The use of anti-IL-6 receptor is not contrasting with this hypothesis. In CAR-T induced CRS, human monocytes were prevalently stimulated by both IL-1 and IL-6 and, accordingly, Tocilizumab was clinically tried and approved for its prevention. However, further studies compared Tocilizumab and Anakinra for the treatment of CRS in mouse animal model, showing lack of protection of delayed lethal neurotoxicity [35] for Tocilizumab, while Anakinra successfully controlled both CRS and neurotoxicity. In addition, it is undisputed that inflammasomes plays a primary role for IL-1β activation and, consequently, it may be recognized as a key factor for the induction of both CRS and MAS.

This scientific background may suggest that SARS-COV-2 associated MAS can be primarily inducted by an aberrant auto-inflammatory response, albeit a monogenic nature of the disease has not been proven yet and, most probably, it is more appropriate to consider it polygenic instead [10]. Moreover, the primary role of pyroptosis induced autoinflammation has been acknowledged, leading to the release of DAMPs, including ATP, nucleic acids and ASC oligomers [21].

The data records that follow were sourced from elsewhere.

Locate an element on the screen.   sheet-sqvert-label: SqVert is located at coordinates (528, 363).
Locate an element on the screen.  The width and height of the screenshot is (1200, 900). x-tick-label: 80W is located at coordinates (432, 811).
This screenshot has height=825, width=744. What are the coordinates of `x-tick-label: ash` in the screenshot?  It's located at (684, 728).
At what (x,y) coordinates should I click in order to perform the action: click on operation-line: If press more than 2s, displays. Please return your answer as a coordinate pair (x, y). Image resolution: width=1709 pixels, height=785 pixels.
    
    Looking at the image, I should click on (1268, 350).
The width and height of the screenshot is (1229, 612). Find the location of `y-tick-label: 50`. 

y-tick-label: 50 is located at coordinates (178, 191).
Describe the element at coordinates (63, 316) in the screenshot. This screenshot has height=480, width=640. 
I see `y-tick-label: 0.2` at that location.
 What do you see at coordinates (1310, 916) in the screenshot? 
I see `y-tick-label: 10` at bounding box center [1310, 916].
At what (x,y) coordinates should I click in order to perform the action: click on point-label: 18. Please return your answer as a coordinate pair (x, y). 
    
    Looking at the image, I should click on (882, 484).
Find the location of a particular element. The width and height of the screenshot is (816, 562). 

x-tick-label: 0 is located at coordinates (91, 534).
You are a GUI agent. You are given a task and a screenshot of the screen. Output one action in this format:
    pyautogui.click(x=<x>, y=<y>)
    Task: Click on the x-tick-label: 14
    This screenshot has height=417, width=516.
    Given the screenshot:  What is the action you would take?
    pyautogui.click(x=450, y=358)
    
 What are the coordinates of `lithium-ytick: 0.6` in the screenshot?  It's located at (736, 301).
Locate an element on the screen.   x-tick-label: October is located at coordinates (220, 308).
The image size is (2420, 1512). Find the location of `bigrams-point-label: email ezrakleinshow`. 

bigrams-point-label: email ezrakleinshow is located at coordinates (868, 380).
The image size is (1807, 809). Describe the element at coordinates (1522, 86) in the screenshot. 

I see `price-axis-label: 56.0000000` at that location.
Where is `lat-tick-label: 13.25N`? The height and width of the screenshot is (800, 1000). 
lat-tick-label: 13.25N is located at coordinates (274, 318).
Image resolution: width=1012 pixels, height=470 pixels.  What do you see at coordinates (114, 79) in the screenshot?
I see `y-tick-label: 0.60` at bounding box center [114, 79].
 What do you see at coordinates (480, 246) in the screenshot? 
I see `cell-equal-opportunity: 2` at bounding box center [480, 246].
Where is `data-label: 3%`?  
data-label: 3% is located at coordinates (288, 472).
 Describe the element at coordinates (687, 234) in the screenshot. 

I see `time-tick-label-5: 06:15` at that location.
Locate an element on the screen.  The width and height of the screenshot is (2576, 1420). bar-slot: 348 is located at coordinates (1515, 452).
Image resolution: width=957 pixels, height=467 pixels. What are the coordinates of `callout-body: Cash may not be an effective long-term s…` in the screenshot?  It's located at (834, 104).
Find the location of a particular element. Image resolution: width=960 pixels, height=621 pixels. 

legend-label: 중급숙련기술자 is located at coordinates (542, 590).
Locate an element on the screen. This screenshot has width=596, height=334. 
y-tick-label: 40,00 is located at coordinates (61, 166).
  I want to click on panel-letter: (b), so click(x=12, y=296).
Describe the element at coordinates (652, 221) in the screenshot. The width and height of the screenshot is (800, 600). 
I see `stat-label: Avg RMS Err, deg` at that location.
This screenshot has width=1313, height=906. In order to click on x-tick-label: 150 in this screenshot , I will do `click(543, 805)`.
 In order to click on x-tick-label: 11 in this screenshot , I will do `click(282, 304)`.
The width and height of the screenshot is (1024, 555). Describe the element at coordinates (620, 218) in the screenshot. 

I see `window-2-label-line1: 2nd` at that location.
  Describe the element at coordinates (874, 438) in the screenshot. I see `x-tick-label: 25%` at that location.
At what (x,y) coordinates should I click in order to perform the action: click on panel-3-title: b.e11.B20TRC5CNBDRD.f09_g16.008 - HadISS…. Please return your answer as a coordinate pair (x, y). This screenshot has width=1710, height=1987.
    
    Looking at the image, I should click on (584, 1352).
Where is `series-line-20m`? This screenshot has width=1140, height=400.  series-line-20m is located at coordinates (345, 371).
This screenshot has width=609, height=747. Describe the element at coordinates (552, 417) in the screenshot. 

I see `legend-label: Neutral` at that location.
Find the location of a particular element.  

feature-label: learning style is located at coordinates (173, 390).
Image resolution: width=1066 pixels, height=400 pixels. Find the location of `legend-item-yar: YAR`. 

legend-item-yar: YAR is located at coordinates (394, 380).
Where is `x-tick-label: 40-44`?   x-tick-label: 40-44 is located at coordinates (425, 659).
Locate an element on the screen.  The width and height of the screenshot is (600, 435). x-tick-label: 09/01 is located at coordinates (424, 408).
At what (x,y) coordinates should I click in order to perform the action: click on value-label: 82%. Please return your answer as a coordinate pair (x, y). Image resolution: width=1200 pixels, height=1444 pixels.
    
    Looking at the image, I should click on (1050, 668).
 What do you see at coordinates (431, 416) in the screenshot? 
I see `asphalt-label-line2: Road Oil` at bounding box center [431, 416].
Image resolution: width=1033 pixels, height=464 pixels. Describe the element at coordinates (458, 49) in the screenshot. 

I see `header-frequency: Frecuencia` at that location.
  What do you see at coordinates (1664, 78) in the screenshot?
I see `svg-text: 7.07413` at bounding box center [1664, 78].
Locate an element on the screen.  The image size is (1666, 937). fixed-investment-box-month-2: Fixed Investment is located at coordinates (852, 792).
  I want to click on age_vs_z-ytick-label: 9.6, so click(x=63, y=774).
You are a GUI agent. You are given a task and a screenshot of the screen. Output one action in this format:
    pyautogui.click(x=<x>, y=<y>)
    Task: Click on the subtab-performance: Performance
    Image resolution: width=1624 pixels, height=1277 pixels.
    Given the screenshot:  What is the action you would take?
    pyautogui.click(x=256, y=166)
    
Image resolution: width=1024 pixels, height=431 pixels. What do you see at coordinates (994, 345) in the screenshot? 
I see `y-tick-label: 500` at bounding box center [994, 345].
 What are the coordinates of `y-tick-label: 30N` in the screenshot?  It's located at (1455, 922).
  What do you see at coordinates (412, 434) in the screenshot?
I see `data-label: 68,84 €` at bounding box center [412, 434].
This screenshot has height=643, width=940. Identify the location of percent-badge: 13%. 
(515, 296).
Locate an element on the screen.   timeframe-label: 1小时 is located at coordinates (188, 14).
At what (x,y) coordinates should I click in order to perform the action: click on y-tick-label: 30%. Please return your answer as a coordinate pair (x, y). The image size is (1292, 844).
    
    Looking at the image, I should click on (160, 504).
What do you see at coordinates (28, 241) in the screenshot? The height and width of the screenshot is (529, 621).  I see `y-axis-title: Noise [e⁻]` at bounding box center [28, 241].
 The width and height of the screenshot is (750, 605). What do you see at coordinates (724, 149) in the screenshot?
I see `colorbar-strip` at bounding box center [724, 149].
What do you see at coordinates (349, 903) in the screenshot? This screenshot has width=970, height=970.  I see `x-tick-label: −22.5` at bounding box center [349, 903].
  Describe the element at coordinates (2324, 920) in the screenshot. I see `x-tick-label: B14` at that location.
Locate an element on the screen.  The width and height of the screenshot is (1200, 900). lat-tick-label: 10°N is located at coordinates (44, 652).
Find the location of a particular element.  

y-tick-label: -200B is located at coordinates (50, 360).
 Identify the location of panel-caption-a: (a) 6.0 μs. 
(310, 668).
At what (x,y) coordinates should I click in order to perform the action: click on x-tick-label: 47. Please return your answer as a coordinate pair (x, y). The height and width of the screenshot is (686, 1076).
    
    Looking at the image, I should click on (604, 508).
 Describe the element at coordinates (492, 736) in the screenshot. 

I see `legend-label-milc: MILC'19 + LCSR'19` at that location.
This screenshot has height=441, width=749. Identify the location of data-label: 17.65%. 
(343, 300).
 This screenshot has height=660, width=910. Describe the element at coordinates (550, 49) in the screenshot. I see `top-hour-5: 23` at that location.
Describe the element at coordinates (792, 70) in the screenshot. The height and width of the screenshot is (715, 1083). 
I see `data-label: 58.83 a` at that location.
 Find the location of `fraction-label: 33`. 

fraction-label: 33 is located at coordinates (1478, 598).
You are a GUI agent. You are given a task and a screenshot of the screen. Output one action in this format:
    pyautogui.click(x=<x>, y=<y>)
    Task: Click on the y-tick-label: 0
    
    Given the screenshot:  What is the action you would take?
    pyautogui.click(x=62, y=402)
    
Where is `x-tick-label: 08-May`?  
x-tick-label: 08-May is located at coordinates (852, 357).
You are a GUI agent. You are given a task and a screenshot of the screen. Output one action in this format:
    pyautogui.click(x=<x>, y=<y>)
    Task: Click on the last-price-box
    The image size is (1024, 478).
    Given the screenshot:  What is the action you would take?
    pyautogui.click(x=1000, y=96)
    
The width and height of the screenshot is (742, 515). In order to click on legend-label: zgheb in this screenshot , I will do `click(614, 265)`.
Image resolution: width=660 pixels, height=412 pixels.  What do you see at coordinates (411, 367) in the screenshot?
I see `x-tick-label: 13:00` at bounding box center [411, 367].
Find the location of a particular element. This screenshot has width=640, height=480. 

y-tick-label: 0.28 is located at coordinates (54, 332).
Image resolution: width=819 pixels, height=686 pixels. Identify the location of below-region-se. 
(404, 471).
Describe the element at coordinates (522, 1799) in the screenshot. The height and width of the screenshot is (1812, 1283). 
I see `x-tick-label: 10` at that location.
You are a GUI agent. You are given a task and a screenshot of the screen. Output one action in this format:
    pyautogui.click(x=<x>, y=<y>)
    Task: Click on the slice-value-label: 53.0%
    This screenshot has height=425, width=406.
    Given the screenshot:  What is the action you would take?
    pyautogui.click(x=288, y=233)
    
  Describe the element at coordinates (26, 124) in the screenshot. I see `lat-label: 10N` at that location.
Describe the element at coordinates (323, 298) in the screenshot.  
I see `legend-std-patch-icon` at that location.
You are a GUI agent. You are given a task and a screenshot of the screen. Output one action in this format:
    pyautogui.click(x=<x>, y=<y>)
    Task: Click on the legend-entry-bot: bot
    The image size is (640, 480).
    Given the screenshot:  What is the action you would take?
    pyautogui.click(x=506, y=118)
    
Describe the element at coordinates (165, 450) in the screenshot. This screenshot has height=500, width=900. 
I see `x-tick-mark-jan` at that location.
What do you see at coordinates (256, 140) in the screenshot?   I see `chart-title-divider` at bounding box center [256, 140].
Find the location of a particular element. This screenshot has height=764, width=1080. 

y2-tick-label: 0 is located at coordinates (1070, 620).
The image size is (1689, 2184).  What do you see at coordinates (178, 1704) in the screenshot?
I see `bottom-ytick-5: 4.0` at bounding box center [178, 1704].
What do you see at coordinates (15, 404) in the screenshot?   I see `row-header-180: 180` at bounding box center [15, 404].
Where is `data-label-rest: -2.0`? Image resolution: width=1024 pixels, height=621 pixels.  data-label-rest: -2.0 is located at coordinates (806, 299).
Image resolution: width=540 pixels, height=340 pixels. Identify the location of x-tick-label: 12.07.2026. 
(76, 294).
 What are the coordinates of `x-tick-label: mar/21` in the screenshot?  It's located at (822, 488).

In addition, the increasing number of pediatric cases of Kawasaki disease (KD) like SARS-COV-2 associated disease opens another chapter which might support such hypothesis further [36], considering that NLRP3 inflammasome has been recognized as a key player in KD pathophysiology [37].

The possible central role played by auto-inflammation in SARS-COV-2 associated MAS might change the therapeutic stepladder, or at least give more relevance to a tailored supportive immunotherapy for severe cases: an accurate study of serum cytokine profile in SARS-COV-2 patients may represent the ideal approach in order to provide a prompt and appropriate rescue treatment. Moreover, this may change the “threshold model” by putting IL-1β as the primary responsible for immune system triggering, and it may modify the view of the disease from a bi-phasic to a tri-phasic one (Fig. 1b).

The relevance of inflammasome activation and its role in SARS-COV-2 immune-reaction might be worth further investigations and may represent a perspective for the optimization of its treatment, in order to prevent life-threatening cases.

Once again, the eye might be an inspirational model: it might contribute in indicating the path in understanding SARS-COV-2 pathophysiology, as well as its treatment, and there will be more insights to come shortly for certain.